-- BEGIN Material to process --

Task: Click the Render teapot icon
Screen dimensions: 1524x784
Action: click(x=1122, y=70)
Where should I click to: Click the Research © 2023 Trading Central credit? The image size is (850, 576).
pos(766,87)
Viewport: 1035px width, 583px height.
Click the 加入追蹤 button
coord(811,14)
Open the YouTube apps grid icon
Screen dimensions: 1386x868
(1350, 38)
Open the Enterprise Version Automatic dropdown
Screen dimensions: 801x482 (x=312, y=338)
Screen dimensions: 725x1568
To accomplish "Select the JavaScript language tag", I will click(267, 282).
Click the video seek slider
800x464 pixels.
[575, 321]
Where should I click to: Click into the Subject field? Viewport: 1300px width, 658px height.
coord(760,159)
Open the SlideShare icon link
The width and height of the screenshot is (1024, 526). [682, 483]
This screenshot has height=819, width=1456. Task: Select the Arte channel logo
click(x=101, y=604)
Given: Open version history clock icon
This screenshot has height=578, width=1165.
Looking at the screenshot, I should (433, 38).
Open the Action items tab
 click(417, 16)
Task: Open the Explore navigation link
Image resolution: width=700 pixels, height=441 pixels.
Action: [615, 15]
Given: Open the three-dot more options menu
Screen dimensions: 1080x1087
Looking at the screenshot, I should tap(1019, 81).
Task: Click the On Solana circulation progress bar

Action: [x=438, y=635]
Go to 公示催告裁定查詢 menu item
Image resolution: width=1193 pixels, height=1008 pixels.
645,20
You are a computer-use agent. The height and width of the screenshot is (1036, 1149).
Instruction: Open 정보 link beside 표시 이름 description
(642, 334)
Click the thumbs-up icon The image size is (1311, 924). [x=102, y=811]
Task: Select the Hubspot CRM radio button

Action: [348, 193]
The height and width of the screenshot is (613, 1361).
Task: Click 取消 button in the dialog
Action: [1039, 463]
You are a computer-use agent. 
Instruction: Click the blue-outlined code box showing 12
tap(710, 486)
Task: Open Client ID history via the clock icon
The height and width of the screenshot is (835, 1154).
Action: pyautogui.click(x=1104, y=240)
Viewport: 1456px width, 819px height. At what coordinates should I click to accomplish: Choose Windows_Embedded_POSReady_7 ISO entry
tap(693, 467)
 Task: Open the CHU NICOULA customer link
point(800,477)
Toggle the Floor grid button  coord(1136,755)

-- END Material to process --

## Task statement
Print the lines of the listing again without changes, starting at the line that contains "Task: Select the Hubspot CRM radio button" and stopping after the listing's last line.

## The answer
Task: Select the Hubspot CRM radio button

Action: [348, 193]
The height and width of the screenshot is (613, 1361).
Task: Click 取消 button in the dialog
Action: [1039, 463]
You are a computer-use agent. 
Instruction: Click the blue-outlined code box showing 12
tap(710, 486)
Task: Open Client ID history via the clock icon
The height and width of the screenshot is (835, 1154).
Action: pyautogui.click(x=1104, y=240)
Viewport: 1456px width, 819px height. At what coordinates should I click to accomplish: Choose Windows_Embedded_POSReady_7 ISO entry
tap(693, 467)
 Task: Open the CHU NICOULA customer link
point(800,477)
Toggle the Floor grid button  coord(1136,755)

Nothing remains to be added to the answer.